ロシアは、ウクライナの首都に対する「圧力を強化し続ける」と警告した。弾道ミサイルとドローンを組み合わせたこの攻撃は、主に住宅地を標的とした。「そのほとんどは普通の住宅ビルです」と、ヴォロディミル・ゼレンスキー大統領は、救助隊ががれきを捜索し続ける中で述べた。
今朝の最初の報告では、死者2人、負傷者11人から16人とされていた。現地時間の夕方までに、破壊の規模はより明らかになった。攻撃はキーウの複数の地区に集中していた。住民が眠っている間にアパートが攻撃された。ホテルも被害を受けた。
クリチコ市長は、7月3日をキーウの服喪の日と宣言した。
この攻撃は、ゼレンスキー大統領が事前に「大規模なロシアの攻撃」を警告した後に行われた。これはウクライナ情報機関からの珍しい公的警告であり、モスクワが数日前から攻撃を準備していたことを示唆している。警告は攻撃を防げなかった。ロシアは弾道ミサイルとドローンを組み合わせた大規模な集中攻撃を開始し、複数のセクターで防空網を圧倒した。
この攻撃は、2026年になじみ深くなったパターンに従っている。ロシアはミサイルとドローンの複合弾幕でウクライナの都市を徹底的に攻撃しており、軍事目標ではなく住宅インフラを標的にすることが多い。キーウ・インディペンデント紙は、ロシアが水曜日以降だけでもウクライナの人口密集地に対して1,560機以上のドローンを投入し、国内の約180か所が損壊し、そのうち50棟以上の住宅ビルが含まれると報じた。

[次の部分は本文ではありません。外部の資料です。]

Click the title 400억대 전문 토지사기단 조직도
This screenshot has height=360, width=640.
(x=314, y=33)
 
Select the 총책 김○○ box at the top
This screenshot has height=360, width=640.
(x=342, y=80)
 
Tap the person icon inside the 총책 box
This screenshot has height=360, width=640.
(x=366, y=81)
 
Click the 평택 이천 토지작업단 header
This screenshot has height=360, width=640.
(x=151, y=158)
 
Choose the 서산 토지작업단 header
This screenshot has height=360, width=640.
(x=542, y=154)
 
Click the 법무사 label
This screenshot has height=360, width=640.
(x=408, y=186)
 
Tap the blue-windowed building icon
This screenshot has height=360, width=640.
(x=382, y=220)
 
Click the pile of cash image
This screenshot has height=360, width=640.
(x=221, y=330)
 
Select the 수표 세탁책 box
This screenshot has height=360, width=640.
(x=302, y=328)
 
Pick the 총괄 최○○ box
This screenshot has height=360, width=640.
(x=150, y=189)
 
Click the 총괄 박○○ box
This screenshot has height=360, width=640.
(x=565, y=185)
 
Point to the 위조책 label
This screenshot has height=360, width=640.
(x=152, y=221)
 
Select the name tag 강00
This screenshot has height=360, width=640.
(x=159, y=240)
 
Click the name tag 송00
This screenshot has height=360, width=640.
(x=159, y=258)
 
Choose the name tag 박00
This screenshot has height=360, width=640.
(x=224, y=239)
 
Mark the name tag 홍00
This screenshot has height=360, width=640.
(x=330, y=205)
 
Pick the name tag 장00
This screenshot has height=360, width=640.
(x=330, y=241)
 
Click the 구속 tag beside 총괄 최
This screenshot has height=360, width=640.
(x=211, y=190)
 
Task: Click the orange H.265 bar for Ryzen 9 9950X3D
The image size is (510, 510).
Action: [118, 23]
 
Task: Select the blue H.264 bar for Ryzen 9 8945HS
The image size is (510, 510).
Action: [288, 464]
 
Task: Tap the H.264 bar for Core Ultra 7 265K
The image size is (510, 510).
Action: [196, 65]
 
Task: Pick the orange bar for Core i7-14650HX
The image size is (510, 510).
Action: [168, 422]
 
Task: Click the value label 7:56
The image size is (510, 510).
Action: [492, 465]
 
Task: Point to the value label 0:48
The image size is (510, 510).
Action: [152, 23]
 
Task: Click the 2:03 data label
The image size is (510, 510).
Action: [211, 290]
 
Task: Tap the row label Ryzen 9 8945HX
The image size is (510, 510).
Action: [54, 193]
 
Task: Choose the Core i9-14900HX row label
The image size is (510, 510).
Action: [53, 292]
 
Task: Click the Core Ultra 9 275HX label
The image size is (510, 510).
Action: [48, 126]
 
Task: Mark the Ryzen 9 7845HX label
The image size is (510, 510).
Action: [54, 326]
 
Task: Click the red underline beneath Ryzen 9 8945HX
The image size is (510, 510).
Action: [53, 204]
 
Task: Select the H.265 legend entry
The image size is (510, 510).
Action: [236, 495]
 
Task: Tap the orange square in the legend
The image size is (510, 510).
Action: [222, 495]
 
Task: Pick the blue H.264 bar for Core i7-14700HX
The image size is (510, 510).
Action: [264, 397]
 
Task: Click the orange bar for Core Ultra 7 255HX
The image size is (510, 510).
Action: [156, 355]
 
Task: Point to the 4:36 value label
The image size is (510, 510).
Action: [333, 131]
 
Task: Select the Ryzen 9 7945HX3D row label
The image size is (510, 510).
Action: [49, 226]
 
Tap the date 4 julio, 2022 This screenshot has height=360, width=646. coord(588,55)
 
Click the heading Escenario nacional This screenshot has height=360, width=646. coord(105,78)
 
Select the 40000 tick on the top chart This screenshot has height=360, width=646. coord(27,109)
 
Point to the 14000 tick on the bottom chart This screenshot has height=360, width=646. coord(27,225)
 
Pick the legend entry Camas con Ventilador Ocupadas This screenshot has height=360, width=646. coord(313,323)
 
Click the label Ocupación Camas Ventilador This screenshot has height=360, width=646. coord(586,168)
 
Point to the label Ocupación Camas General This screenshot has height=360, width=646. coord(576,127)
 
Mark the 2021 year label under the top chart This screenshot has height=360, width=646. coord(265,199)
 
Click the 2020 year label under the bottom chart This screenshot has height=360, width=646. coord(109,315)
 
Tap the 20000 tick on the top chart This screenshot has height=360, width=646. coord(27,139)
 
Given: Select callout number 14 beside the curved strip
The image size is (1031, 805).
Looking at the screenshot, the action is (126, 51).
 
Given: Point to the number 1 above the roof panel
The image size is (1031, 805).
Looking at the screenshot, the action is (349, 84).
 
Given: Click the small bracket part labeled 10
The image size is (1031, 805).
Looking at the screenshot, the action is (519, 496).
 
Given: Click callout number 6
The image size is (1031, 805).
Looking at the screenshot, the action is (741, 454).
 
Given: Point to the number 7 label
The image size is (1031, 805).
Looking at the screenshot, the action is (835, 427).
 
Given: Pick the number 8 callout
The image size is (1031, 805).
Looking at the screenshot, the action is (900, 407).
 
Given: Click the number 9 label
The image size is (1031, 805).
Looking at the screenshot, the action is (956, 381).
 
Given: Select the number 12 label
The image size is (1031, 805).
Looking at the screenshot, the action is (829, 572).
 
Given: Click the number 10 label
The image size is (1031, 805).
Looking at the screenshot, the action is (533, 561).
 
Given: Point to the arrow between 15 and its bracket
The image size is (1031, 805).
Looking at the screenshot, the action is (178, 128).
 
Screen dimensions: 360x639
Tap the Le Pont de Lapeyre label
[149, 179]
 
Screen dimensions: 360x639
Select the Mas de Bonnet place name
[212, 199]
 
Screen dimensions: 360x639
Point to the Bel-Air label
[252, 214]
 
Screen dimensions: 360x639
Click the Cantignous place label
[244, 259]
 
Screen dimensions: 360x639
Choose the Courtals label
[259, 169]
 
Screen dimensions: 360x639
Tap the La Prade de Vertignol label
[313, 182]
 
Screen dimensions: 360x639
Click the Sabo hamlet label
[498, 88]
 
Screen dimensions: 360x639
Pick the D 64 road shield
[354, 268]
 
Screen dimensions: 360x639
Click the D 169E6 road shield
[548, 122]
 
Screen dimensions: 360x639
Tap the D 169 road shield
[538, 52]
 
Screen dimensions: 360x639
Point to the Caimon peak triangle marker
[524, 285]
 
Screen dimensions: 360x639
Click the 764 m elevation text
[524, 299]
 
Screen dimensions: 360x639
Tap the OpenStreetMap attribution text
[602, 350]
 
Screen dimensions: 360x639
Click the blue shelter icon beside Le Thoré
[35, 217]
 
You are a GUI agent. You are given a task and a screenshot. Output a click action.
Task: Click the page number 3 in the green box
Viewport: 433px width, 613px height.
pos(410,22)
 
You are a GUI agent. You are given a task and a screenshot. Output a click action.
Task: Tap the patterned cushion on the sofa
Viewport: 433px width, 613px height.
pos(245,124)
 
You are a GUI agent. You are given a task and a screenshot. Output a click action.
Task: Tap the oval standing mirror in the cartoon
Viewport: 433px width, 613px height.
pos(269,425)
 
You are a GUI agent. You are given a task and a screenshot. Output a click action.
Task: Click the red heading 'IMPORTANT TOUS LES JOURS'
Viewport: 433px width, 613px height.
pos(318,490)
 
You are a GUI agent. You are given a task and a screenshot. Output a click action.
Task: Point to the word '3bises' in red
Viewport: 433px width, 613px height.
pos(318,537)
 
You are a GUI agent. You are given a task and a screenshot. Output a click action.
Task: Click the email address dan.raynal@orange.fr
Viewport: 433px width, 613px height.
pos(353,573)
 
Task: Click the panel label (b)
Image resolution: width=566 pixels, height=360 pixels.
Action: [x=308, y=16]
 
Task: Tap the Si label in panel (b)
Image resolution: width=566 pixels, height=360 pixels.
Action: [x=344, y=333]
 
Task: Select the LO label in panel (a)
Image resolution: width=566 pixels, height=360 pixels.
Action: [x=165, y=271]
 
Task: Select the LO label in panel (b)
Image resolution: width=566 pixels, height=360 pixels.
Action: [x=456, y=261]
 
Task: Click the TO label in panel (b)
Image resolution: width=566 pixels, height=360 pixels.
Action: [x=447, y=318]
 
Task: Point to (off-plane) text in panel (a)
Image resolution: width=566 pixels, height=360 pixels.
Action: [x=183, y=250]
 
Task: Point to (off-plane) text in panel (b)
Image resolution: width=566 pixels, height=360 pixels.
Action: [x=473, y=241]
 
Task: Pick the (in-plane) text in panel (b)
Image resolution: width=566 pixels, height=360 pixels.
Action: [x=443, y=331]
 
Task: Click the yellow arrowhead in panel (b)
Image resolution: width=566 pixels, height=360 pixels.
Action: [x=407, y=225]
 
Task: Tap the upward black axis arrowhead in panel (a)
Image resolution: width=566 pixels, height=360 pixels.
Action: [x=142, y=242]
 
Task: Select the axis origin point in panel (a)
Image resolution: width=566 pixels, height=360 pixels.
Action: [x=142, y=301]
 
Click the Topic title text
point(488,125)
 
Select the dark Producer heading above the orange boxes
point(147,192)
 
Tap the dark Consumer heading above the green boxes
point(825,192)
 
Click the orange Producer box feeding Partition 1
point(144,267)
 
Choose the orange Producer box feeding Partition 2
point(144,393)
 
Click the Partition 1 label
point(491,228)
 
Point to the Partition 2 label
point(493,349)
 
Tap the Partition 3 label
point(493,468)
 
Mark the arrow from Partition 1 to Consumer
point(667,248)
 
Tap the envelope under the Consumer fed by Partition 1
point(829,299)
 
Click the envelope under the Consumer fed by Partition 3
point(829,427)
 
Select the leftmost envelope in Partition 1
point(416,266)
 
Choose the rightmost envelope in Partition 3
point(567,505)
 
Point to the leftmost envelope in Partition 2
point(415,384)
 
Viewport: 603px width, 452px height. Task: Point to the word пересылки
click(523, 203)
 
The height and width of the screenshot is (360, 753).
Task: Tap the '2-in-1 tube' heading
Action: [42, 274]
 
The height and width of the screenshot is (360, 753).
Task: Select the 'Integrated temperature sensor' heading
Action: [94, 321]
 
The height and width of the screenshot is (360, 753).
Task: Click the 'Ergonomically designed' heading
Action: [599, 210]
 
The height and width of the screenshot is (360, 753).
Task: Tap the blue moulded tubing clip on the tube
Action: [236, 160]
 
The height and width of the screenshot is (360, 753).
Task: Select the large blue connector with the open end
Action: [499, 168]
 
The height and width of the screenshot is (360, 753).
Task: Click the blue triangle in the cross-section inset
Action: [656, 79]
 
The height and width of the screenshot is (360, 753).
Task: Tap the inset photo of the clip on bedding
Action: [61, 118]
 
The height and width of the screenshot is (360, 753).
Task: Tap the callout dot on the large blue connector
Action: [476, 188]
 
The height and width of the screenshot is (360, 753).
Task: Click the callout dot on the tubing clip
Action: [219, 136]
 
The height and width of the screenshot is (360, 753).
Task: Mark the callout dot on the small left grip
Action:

一晩のロシアの攻撃は、モスクワの4年以上にわたる侵攻の中でキーウに対して行われた最大のものだったと市長は述べた。AFPは、攻撃から丸一日経っても救助隊が破壊されたアパートの瓦礫をなおも捜索していると報じた。ウクライナ空軍は、夜間に発射された90機のシャヘド型ドローンのうち79機を撃墜したと発表したが、弾道ミサイルの迎撃はより困難だった。負傷者数も、市内の損壊した建物からより多くの被害者が引き出されるにつれて、日が経つにつれて増加した。被害は、ダルニツキー、ソロミャンスキー、シェフチェンキフスキーなど、軍事目標から遠く離れた複数の地区で記録された。
この攻撃は、より広範なエスカレーションのパターンに適合する。ロシアは、外交ルートが開かれたままでも、ウクライナの都市をますます激しく攻撃している。ミサイルがキーウを攻撃した同じ日、ウクライナはロシアの石油インフラに対する自国の長距離ドローン作戦を継続し、ロストフ地域の製油所を攻撃した。攻撃と報復の連鎖は断ち切れる兆しを見せていない。
17人の死亡者数はさらに増える可能性がある。木曜日の夕方の時点でも救出活動は続いており、緊急作業員が倒壊した建物のがれきを捜索している。
NATO加盟国はこの攻撃を非難する声明を発表した。国連は自制を求めた。しかし、実際の対応は限定的だった。新たな防空システムは発表されず、新たな制裁も科されなかった。この攻撃は、数万人を殺害した戦争の日常に吸収された。2022年2月の本格侵攻開始以来、国連はウクライナで12,000人以上の民間人死傷者を記録しているが、これは大幅な過小計上であると国連も認めている。
ロシアがキーウへの圧力を強化し続けるという警告は、さらにそのような夜が来ることを示唆している。首都の住民にとって、それぞれのサイレンは同じ問いを投げかける。今夜、自分たちの建物が攻撃される側になるのかどうかを。